The ear is comprised of three parts: the outer, middle, and inner ear. Each part plays its own unique and vital role in hearing.

The outer ear includes the pinna, ear canal, and eardrum. Sound is channeled in to the middle ear via these structures. The design of the pinna, or outermost visible part of the ear, is to gather sound waves and direct them down the canal towards the eardrum.

The middle ear is comprised of the three smallest bones of the human body. When sound reaches the eardrum, the eardrum vibrates which in turn causes movement of the tiny bones in the middle ear, also known as ossicles. The sound is then mechanically transmitted through to the inner ear.

The inner ear converts the sound to an electrical impulse. The movement of the ossicles causes movement of inner ear fluid, stimulating hair cells (cilia) in the cochlea. This impulse then travels along the auditory nerve (8th nerve) to the brain.

A problem in any site along this transmission can result in hearing loss. Type of hearing loss is determined by which part of the ear is not functioning properly.

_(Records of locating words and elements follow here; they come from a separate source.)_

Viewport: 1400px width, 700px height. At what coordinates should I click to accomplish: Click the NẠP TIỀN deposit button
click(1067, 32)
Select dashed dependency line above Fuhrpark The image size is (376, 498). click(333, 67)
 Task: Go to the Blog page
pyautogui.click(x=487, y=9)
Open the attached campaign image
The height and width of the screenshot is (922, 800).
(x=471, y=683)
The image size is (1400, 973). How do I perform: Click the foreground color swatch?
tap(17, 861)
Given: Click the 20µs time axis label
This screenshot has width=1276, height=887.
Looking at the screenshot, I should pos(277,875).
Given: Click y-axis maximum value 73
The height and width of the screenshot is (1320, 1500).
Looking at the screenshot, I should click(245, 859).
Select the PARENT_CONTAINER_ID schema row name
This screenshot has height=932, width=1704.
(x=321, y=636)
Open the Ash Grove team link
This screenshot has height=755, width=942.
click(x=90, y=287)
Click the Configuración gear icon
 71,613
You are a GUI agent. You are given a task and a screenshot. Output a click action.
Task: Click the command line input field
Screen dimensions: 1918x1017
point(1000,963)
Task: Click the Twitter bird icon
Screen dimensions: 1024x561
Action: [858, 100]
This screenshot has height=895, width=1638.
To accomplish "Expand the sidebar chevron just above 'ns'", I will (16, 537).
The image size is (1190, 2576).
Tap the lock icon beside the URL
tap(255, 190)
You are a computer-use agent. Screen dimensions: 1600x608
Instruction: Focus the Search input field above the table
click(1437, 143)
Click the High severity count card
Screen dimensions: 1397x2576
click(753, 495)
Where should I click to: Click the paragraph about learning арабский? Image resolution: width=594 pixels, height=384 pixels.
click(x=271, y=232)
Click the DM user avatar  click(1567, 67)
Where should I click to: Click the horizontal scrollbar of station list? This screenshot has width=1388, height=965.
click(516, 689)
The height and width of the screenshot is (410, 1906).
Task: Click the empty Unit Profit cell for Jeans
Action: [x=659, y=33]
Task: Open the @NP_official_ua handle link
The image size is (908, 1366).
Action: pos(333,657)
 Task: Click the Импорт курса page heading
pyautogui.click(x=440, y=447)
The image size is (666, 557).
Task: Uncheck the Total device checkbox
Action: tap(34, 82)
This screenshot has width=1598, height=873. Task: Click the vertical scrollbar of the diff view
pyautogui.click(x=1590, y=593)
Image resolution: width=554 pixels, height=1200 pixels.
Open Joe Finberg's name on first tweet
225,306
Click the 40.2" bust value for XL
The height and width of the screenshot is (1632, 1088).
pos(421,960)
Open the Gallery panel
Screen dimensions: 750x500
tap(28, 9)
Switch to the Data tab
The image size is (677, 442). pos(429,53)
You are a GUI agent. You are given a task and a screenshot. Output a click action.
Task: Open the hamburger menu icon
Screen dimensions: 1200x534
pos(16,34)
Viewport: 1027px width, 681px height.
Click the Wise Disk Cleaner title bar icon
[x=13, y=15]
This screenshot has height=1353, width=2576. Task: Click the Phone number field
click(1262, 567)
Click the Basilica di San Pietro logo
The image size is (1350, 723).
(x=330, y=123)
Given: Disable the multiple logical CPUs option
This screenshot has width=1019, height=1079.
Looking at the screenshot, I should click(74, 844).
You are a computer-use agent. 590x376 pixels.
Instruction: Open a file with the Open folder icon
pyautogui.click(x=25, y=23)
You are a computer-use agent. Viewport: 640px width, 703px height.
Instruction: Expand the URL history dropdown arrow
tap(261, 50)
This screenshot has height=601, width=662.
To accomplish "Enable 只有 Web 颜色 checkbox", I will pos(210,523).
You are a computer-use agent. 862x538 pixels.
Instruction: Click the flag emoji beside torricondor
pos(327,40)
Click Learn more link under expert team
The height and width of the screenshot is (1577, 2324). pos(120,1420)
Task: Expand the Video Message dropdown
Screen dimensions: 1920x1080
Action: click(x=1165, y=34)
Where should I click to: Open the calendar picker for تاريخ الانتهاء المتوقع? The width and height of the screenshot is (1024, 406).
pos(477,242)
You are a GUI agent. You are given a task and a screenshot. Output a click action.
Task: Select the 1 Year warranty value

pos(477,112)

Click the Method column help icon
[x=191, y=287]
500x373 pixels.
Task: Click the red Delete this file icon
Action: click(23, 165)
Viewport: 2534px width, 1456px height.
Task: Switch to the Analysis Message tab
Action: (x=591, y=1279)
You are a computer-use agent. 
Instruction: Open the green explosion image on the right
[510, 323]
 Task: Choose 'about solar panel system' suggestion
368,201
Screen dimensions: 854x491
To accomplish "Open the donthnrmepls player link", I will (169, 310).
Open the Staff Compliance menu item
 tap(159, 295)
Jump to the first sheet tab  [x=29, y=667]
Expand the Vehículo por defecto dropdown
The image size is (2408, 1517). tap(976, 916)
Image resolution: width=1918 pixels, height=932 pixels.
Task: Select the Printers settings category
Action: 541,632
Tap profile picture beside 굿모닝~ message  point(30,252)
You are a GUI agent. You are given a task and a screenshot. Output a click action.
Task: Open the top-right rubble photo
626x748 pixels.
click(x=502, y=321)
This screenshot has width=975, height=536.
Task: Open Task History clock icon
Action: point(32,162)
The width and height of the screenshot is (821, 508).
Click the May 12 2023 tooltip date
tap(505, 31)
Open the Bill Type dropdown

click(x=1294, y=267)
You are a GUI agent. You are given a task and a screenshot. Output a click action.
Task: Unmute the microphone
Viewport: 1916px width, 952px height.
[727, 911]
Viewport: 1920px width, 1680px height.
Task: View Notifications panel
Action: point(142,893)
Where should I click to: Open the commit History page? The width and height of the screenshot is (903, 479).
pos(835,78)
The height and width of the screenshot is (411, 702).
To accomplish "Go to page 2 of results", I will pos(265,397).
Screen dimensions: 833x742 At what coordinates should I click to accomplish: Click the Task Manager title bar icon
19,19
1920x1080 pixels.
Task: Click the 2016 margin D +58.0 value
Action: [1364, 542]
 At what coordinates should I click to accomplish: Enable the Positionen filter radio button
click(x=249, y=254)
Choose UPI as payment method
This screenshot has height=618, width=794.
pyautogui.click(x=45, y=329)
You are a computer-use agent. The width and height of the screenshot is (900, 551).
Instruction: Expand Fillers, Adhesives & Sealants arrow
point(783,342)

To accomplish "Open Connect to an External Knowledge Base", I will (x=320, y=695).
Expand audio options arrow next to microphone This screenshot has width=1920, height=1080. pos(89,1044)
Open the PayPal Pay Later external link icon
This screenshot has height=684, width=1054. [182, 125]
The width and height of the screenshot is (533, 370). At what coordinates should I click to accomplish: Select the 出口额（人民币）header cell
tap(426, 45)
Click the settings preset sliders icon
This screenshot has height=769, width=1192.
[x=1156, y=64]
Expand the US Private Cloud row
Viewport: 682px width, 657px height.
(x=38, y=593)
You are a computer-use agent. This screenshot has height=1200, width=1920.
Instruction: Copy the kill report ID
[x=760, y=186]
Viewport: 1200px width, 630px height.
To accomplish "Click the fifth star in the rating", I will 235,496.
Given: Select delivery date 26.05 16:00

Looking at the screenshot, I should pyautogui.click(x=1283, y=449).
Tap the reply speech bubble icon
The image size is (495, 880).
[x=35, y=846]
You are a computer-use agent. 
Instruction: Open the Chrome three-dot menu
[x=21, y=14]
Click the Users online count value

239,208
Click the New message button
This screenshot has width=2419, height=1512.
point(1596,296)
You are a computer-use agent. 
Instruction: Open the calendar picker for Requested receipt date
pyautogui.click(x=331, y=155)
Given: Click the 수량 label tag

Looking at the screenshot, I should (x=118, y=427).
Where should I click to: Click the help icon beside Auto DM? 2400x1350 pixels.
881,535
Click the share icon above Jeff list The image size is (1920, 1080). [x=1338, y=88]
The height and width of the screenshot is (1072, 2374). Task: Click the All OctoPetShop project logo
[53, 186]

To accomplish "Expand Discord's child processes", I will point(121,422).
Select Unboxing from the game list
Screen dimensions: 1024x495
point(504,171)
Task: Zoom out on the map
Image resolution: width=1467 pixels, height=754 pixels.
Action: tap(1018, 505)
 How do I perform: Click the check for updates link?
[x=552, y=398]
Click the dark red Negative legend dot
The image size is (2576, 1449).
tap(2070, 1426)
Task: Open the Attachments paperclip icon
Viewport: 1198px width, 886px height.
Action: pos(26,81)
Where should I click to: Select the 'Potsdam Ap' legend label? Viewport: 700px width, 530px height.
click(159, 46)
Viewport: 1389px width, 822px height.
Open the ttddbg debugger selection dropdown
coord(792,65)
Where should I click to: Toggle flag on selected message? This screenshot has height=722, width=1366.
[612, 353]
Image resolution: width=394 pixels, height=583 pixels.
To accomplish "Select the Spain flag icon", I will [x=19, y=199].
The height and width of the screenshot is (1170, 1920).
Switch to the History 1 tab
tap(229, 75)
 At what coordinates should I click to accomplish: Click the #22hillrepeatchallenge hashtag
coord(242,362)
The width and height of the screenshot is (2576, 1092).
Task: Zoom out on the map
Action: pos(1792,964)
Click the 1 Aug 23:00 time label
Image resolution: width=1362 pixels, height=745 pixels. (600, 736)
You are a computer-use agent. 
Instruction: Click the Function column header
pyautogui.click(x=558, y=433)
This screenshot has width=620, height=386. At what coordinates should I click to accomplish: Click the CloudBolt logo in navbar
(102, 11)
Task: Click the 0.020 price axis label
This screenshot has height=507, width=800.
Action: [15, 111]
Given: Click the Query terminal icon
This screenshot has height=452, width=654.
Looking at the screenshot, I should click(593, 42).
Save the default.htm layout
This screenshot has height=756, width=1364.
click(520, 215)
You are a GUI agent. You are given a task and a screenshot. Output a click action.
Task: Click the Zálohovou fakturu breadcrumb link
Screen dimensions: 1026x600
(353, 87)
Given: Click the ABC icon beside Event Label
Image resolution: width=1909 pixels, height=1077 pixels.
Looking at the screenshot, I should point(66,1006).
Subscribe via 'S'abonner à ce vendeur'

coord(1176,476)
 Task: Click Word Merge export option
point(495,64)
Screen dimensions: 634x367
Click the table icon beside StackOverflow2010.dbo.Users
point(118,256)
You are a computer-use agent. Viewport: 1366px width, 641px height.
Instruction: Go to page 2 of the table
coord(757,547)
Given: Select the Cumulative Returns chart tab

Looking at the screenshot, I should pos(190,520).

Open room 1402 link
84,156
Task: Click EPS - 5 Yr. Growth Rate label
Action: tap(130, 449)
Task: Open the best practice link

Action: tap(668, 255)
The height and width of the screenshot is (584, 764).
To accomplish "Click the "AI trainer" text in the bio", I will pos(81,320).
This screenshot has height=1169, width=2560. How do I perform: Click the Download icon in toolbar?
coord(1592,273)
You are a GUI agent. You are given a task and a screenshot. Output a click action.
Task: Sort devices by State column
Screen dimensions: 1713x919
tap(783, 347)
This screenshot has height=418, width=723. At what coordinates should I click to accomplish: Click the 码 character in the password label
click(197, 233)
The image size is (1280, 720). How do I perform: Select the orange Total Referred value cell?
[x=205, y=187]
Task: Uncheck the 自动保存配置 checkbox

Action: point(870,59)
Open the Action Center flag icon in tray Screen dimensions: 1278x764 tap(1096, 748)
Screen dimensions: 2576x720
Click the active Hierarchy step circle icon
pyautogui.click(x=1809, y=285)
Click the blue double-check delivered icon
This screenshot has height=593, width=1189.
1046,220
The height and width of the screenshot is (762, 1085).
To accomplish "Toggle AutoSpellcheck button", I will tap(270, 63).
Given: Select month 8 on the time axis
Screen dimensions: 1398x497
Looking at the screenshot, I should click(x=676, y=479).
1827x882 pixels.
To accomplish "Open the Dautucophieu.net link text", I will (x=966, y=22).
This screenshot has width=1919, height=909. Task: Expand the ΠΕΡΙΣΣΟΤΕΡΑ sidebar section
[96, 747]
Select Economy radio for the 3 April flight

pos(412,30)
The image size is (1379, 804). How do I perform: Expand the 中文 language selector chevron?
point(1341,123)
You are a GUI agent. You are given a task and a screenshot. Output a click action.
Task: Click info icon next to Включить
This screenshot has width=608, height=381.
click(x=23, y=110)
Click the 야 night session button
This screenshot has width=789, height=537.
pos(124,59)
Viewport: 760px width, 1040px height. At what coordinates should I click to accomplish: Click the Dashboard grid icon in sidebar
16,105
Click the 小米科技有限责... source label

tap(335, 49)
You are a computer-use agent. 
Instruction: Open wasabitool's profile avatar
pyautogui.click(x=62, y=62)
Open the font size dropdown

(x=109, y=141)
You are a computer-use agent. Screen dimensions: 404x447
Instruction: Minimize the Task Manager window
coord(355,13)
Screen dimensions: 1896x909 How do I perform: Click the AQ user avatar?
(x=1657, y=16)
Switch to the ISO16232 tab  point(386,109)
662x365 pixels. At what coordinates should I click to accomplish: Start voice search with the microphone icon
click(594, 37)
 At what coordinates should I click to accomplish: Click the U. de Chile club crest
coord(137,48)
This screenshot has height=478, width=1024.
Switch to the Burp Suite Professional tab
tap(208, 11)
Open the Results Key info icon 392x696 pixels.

What are the signs of hearing loss? |

  • Hearing conversation but not understanding it
  • Ringing or roaring in the ears
  • Increasing the volume of the radio or TV to the point that others complain
  • Difficulty hearing in background noise
  • The need to frequently ask others to repeat themselves
  • Feeling that people are mumbling when they are talking
  • Avoiding social settings and withdrawing from conversations
  • Avoiding talking on the telephone because the volume is inadequate

Other reasons to have your hearing tested include

  • Pain in the ear
  • Sudden onset hearing loss
  • Unexplained dizziness
  • Pressure or fullness in your ears
  • Chronic ear infections

What are the types of hearing loss? |

There are three types of hearing loss: sensorineural, conductive, and mixed.  The type of hearing loss is determined by where the deficit lies in the hearing system.  A simple hearing test can indicate which of the following types of hearing loss you have:

Sensorinerual hearing loss results from damage to the inner ear (cochlea) and/or the hearing nerve.

Conductive hearing loss is a blockage of the sound from being conducted along the hearing pathway.  The hearing loss is typically generated in the outer or middle ear, meaning the cochlea and the hearing nerve underneath are working properly but do not receive adequate signal/sound transmissions.

Mixed hearing loss is a combination of sensorineural and conductive type hearing losses.

What are the causes of hearing loss? |

This important question can be almost always be answered by a routine hearing test.  There are three general categories of hearing loss: sensorineural, conductive, or mixed type.  There are many underlying causes and treatments for each type of hearing loss.

Sensorineural – This is the common type of hearing loss as we get older.  There are many causes of sensorineural hearing loss including age, genetic predisposition, medicines, abnormal development, noise exposure, tumors, and infections.  Sensorineural hearing loss is typically treated with hearing aids, but occasionally antibiotics, steroids, or even surgery is necessary.

Conductive – Examples of conductive hearing loss include, wax, fluid behind the eardrum, disease, and abnormal middle ear bones. This is usually a problem with the middle ear or outer ear and is treated by hearing aids, surgery, wax removal, or medicines.

Mixed – Mixed hearing loss represents a combination of sensorineural and conductive hearing loss.  This hearing loss can be treated a number of different ways.  CornerStone’s healthcare providers will discuss all your treatment options with you.